Adeus, serenatas dolentes dedicadas às paixões passageiras, quando havia sobrados e moças de olhar lírico debruçadas nos balcões ou transparentemente ocultas atrás das leves cortinas das janelas entrefechadas, iluminadas pela límpida claridade do luar. Adeus, amanheceres solares, quando chegada era a hora de voltar pra casa maltrapilho e maltratado, com os ouvidos e a alma preparados para as inevitáveis guerrilhas conjugais. Adeus aos companheiros de copo que, infelizmente, já se foram para os campos do além.

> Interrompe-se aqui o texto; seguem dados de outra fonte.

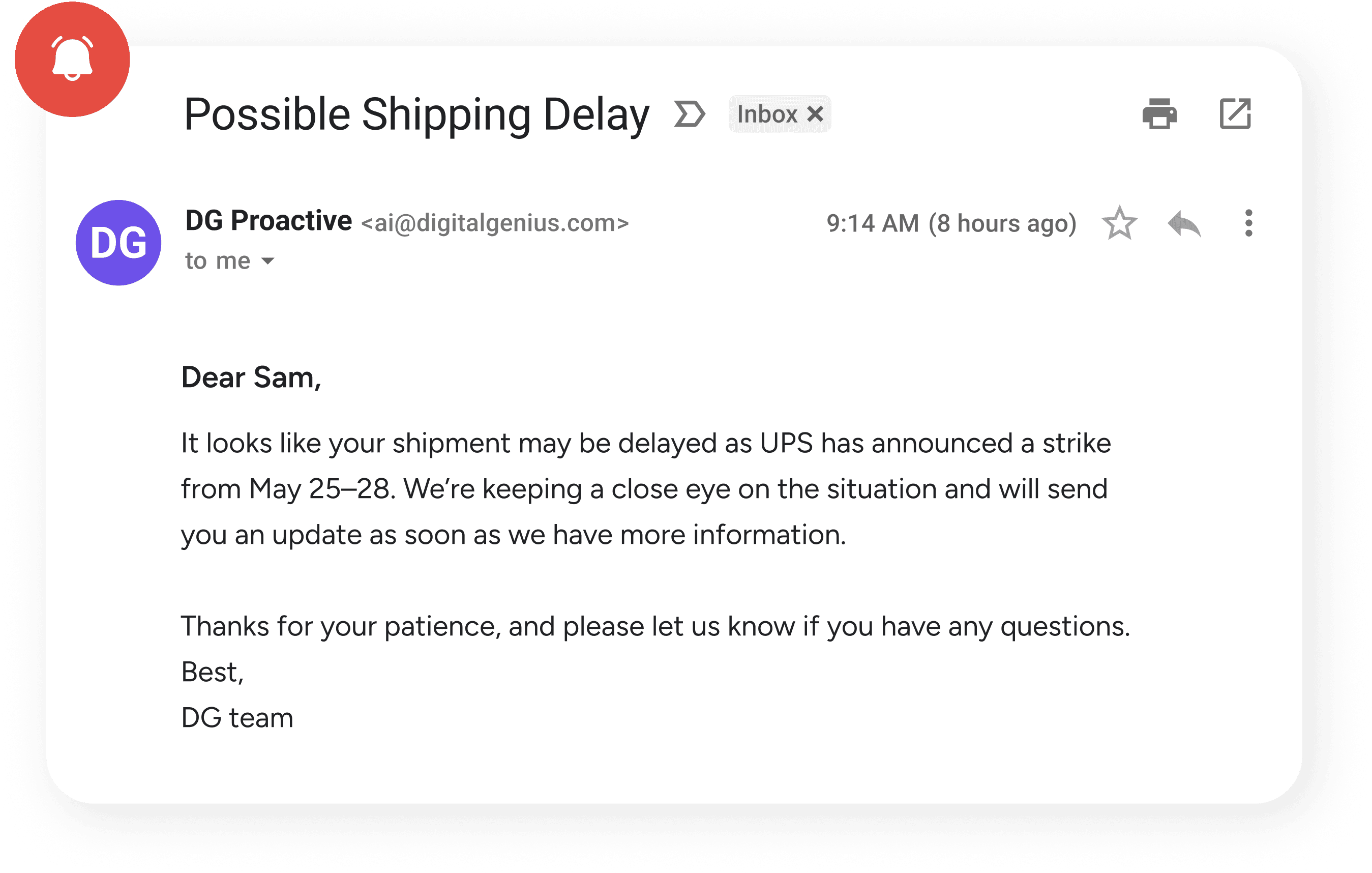Remove the Inbox label with X
Viewport: 1372px width, 873px height.
coord(815,114)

Minhas memórias dos meus tempos boêmios são uma sucessão infinda de adeuses que restam comigo, inapagáveis de tão inesquecíveis. Sinto saudades até das ressacas mais dolorosas, tanto morais quanto físicas. As físicas, logo se curam sem deixar vestígios. As morais, algumas jamais cicatrizam. Tornam-se perenes como as saudades que ainda em mim habitam, mesmo que eu tente dizer-lhes adeus para nunca mais.